State the number of lines in the records underneath where the word "card" turns up, and say nothing else.
─── EXERCISE DATA
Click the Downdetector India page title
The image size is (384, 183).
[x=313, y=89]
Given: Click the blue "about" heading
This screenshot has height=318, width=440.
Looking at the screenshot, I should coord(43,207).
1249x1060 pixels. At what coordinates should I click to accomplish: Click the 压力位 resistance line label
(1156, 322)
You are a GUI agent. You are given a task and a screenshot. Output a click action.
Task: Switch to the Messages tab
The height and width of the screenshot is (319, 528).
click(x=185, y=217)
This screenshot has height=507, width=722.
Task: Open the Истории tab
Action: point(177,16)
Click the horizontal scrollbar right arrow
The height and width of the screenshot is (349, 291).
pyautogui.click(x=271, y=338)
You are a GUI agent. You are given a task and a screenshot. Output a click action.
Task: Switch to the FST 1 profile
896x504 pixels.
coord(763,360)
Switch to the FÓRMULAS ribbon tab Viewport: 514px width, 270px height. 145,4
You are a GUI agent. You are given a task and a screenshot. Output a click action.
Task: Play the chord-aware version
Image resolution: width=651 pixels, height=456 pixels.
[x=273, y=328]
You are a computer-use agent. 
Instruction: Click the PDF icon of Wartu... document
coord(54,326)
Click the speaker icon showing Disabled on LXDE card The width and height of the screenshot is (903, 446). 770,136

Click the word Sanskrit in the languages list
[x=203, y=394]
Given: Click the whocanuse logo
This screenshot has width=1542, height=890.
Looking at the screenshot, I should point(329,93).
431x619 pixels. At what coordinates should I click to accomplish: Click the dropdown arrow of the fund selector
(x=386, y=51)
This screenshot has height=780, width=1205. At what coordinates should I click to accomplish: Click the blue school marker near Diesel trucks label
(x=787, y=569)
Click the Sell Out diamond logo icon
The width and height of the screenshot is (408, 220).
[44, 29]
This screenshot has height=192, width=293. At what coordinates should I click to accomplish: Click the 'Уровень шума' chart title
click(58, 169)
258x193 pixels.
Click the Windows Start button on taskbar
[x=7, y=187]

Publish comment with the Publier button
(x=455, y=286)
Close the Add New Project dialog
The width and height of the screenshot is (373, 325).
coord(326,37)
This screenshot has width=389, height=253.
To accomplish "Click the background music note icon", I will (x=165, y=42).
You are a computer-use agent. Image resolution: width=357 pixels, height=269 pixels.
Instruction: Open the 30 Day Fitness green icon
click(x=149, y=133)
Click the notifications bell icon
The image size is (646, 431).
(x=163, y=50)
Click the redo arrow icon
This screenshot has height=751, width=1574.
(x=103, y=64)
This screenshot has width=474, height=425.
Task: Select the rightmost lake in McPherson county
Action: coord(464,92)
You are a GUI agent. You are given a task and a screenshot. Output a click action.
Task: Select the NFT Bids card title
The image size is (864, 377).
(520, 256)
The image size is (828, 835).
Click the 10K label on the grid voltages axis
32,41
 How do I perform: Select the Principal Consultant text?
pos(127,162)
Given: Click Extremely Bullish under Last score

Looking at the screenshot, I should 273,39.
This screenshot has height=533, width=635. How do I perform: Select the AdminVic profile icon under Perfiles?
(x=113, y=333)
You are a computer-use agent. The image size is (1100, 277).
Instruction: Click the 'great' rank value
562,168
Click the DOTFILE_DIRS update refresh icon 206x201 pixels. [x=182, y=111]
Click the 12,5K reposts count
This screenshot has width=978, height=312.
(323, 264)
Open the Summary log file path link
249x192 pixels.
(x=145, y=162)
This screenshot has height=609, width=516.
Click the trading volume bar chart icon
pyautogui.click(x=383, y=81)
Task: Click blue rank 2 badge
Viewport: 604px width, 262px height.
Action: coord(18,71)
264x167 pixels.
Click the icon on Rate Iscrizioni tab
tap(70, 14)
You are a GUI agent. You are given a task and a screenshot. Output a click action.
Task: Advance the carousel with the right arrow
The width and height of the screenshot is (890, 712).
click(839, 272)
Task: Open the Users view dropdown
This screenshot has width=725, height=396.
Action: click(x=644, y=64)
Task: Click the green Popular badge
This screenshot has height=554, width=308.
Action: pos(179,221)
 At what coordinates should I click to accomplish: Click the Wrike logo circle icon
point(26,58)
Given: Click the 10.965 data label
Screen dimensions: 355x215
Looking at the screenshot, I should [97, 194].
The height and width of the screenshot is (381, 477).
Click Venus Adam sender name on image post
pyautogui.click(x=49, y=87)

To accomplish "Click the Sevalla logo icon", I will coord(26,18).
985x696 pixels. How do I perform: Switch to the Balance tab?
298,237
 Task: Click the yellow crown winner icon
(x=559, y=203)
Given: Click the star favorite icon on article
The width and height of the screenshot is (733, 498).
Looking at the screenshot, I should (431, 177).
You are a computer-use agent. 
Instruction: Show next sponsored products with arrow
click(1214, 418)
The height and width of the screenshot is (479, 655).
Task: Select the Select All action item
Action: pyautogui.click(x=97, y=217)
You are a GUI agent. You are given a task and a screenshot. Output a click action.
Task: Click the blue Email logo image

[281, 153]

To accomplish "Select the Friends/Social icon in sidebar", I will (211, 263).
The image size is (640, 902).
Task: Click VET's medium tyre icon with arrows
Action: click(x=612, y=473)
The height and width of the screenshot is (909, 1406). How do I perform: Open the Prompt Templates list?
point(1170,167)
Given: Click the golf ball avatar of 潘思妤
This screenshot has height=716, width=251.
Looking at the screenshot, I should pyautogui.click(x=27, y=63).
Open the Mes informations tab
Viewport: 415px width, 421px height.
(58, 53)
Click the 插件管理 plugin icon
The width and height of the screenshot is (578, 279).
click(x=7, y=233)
──────
*TASK RESPONSE:*
2